** What you will do **
Copy out the lines from the one containing "The height and width of the screenshot is (288, 458)." through the end of the items, word for word, leaving out the pictures.

··· Excerpted records

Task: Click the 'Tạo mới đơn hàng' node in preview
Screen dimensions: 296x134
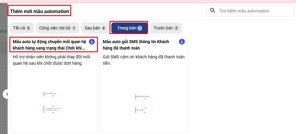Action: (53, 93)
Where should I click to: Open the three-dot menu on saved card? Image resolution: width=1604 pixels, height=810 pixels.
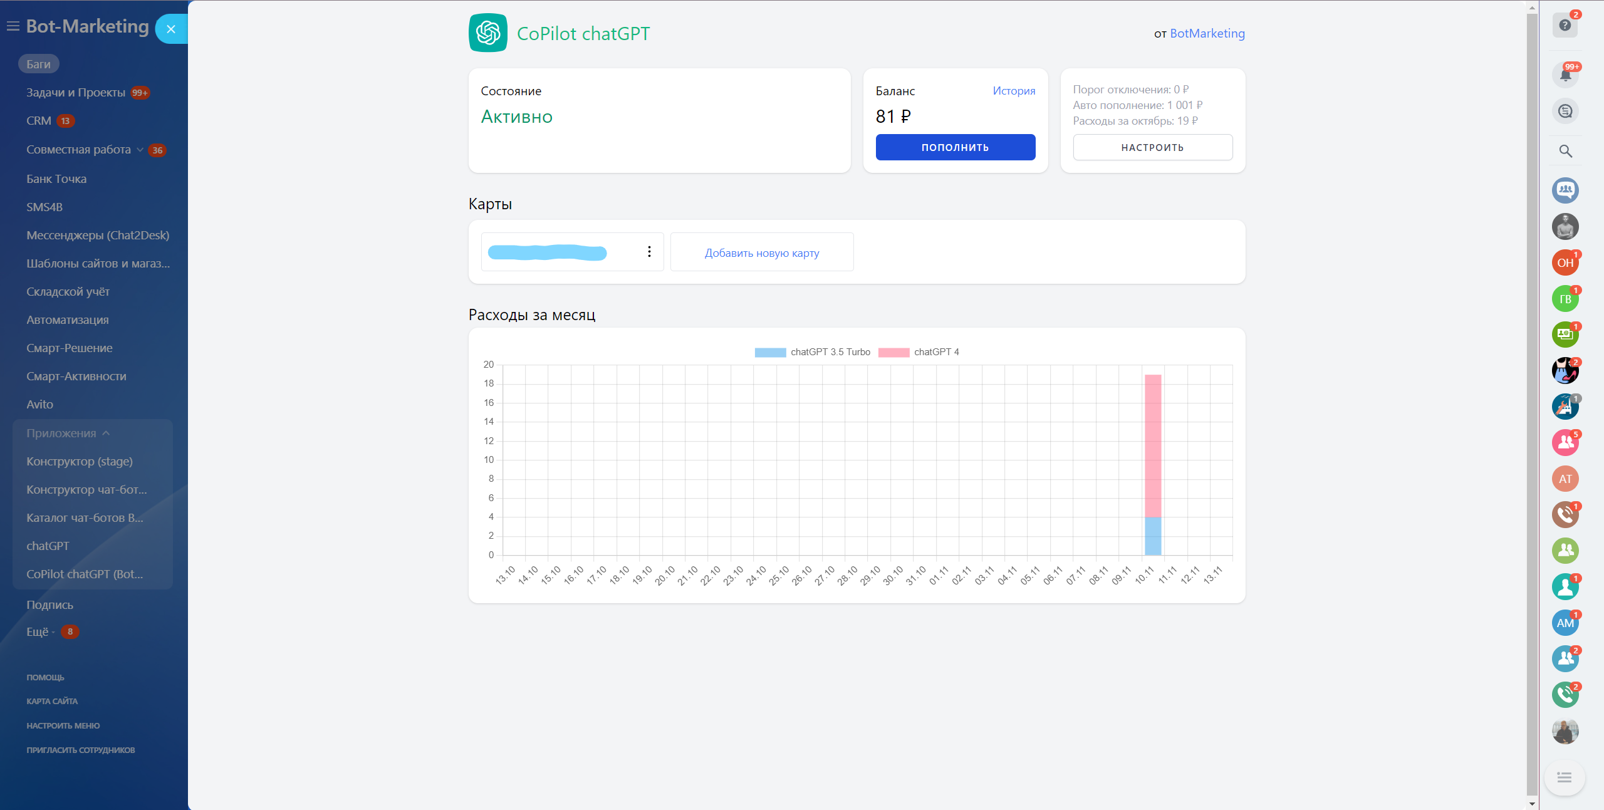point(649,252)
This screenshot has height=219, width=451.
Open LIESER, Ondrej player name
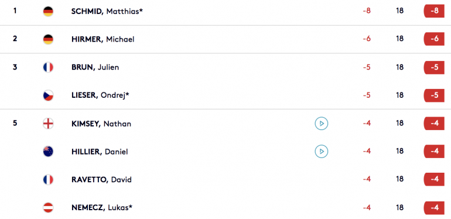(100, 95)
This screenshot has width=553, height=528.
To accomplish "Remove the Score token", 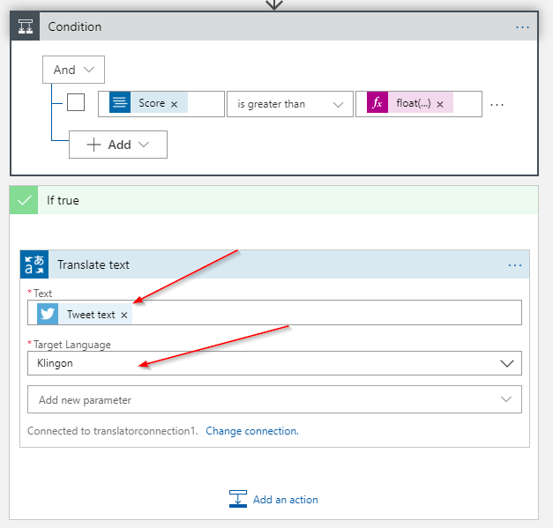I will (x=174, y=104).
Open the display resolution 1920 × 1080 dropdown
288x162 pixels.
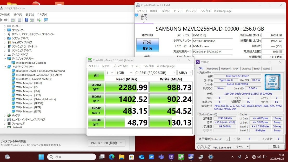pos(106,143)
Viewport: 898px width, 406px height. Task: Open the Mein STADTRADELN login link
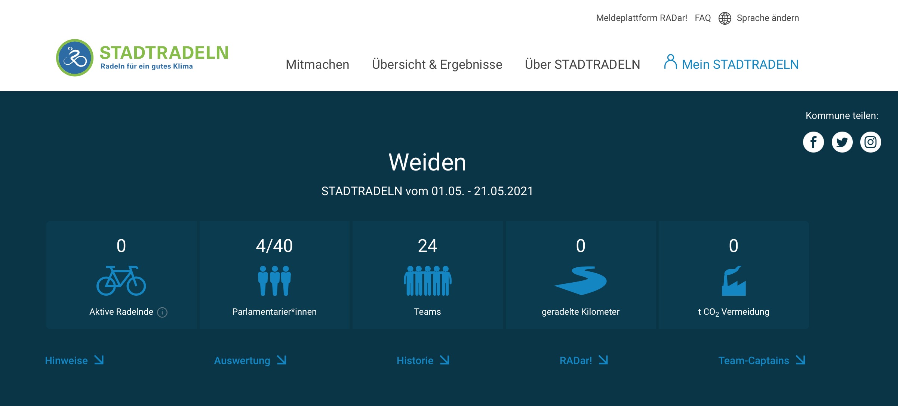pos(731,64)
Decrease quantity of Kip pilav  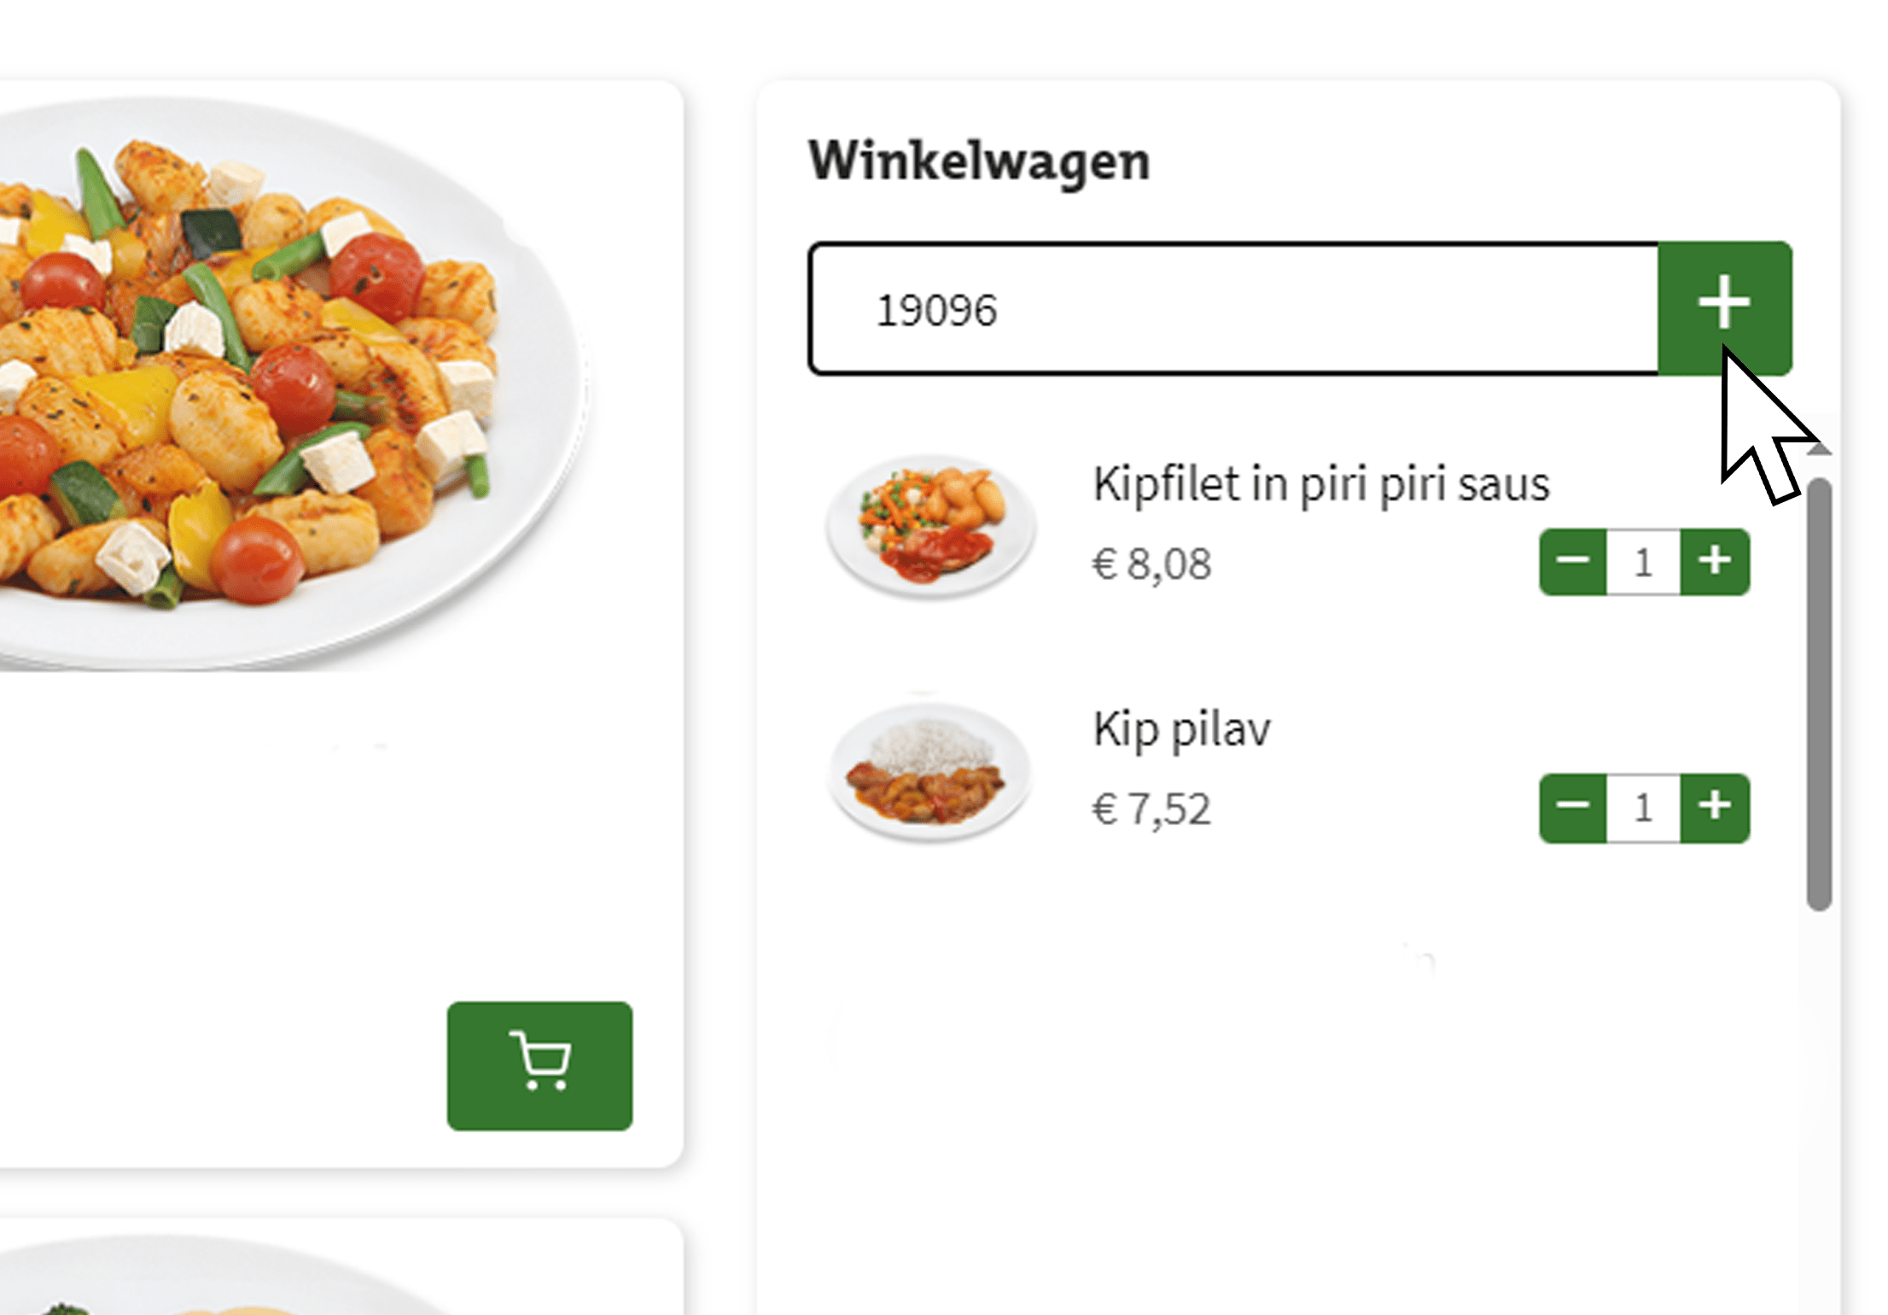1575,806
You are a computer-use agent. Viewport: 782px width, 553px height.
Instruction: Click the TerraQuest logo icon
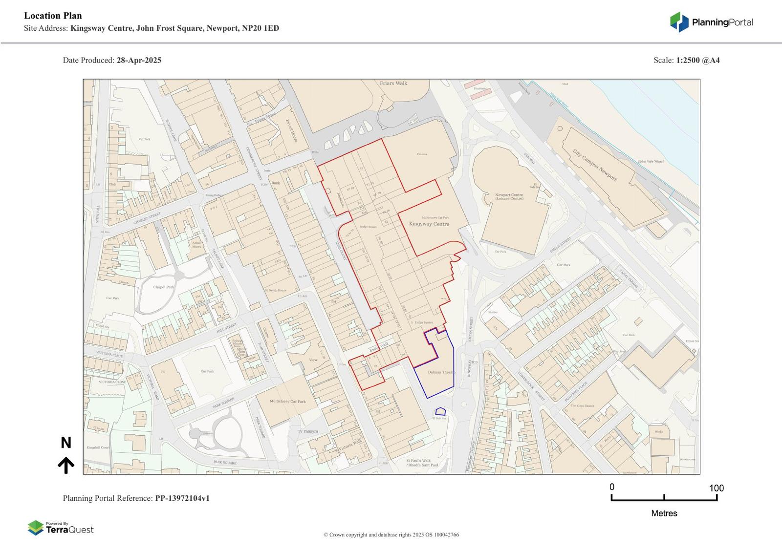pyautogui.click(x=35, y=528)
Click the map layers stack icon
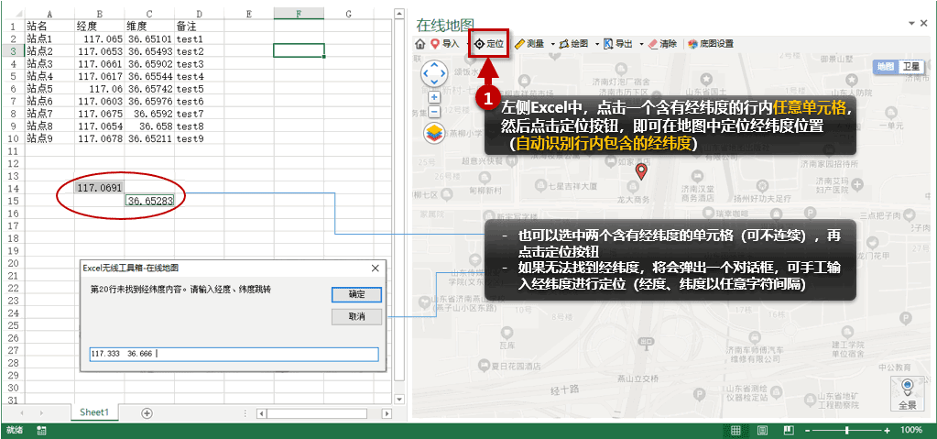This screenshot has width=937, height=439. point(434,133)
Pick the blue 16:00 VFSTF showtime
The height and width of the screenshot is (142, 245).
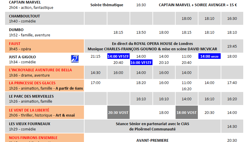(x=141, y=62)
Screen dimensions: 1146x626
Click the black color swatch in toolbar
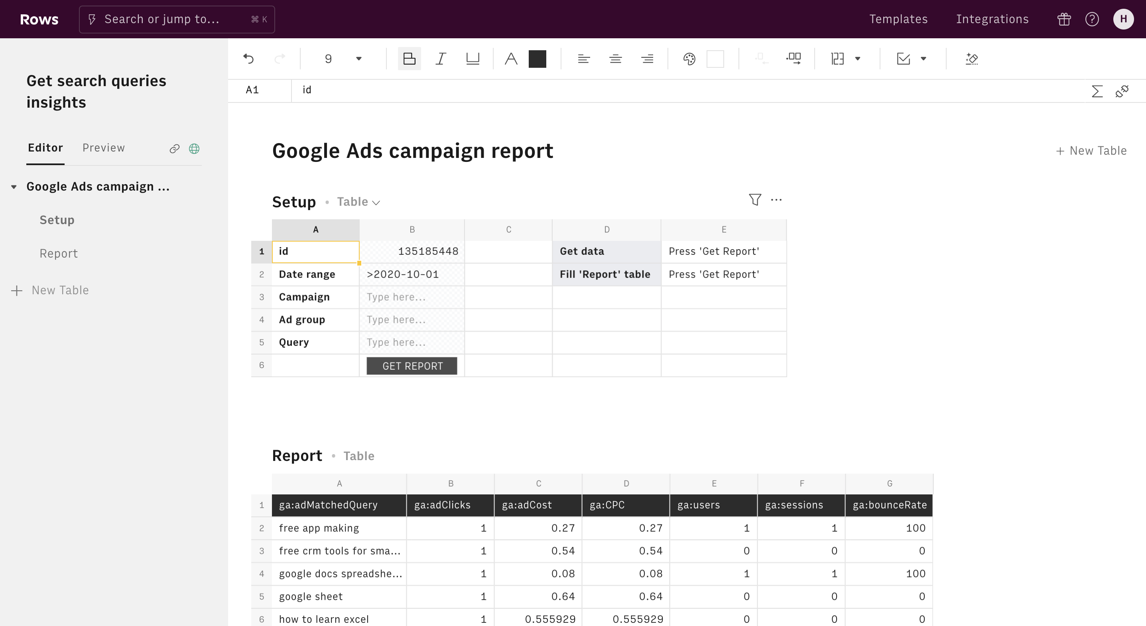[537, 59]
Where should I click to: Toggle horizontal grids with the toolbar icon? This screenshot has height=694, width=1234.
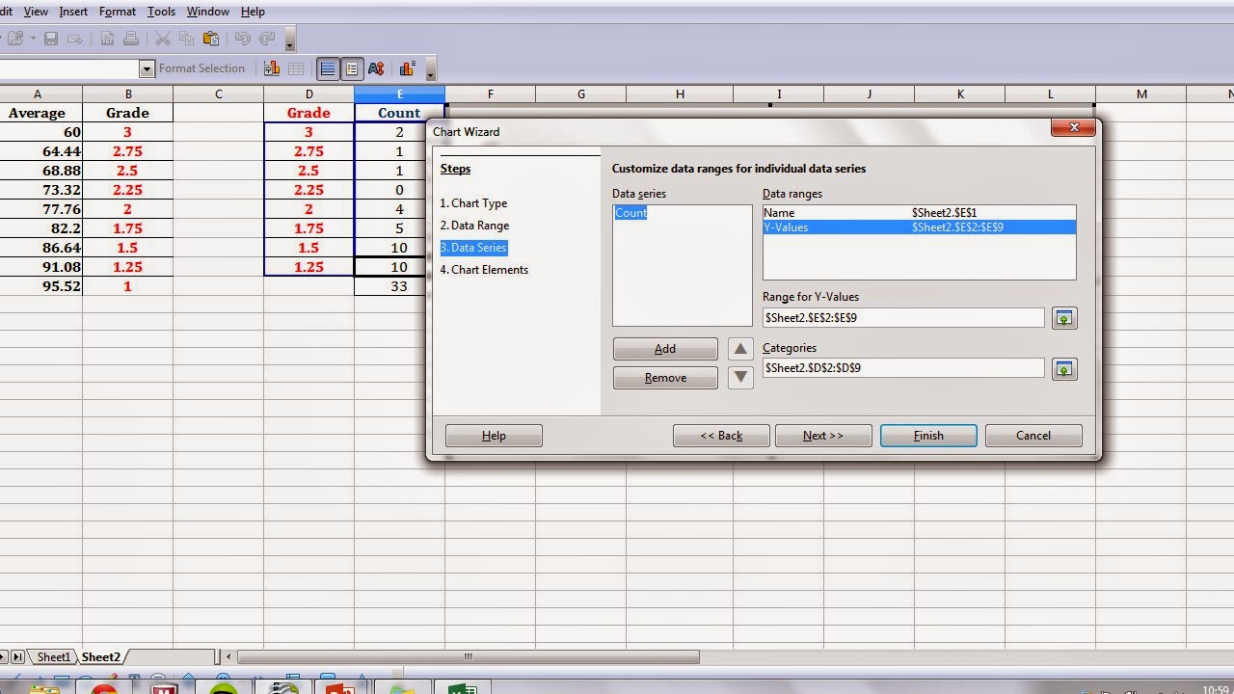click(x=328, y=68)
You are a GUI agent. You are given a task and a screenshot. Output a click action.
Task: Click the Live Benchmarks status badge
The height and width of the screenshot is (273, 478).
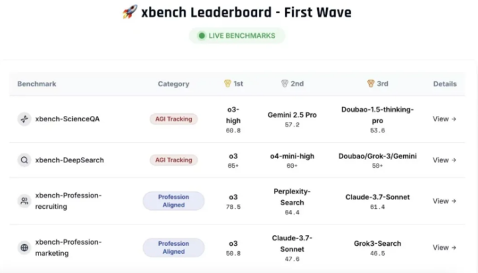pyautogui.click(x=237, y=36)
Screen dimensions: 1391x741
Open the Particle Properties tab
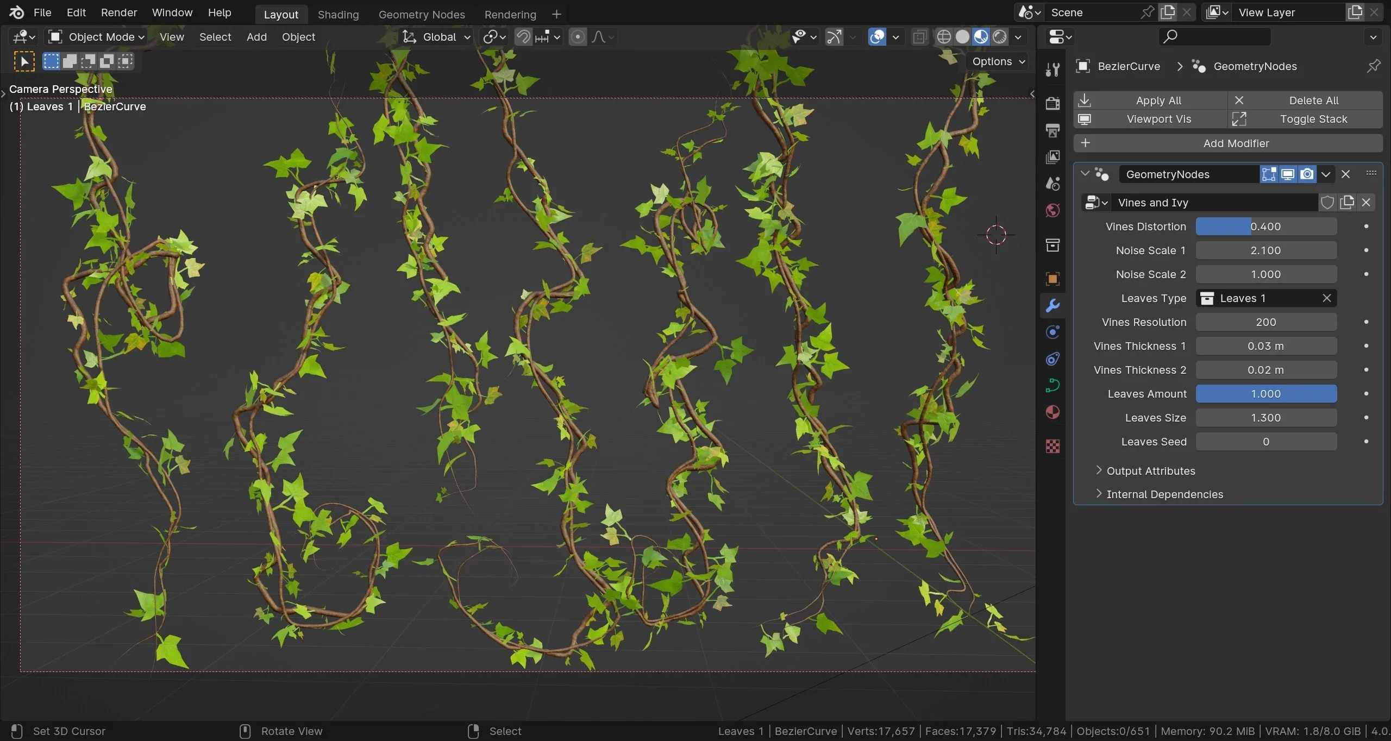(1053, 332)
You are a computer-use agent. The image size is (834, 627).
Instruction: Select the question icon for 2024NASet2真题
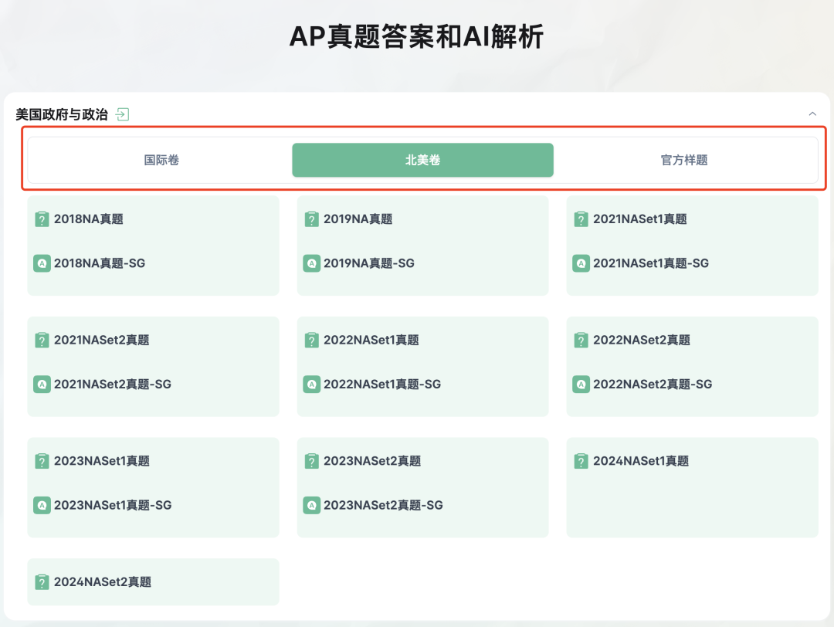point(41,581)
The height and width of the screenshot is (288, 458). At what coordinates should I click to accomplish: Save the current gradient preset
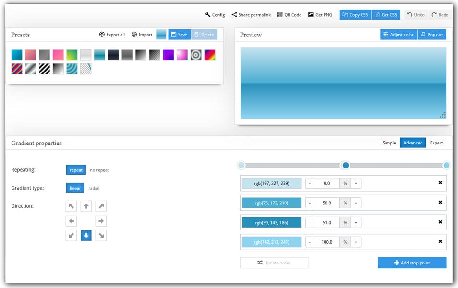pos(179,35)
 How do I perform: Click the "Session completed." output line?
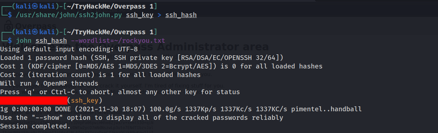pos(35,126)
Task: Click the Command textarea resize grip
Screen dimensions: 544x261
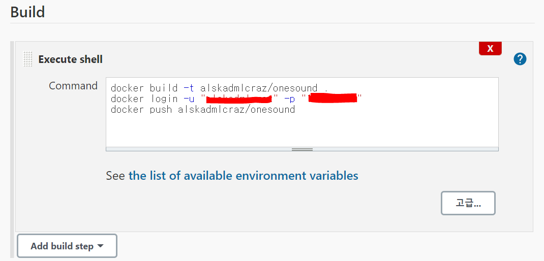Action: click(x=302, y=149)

······

** Solution to this exercise **
The height and width of the screenshot is (288, 458). At what coordinates should I click to accomplish: Save the current gradient preset
pos(179,35)
 How do I perform: Click the "Session completed." output line?
pos(35,126)
Task: Click the Command textarea resize grip
Screen dimensions: 544x261
Action: click(x=302, y=149)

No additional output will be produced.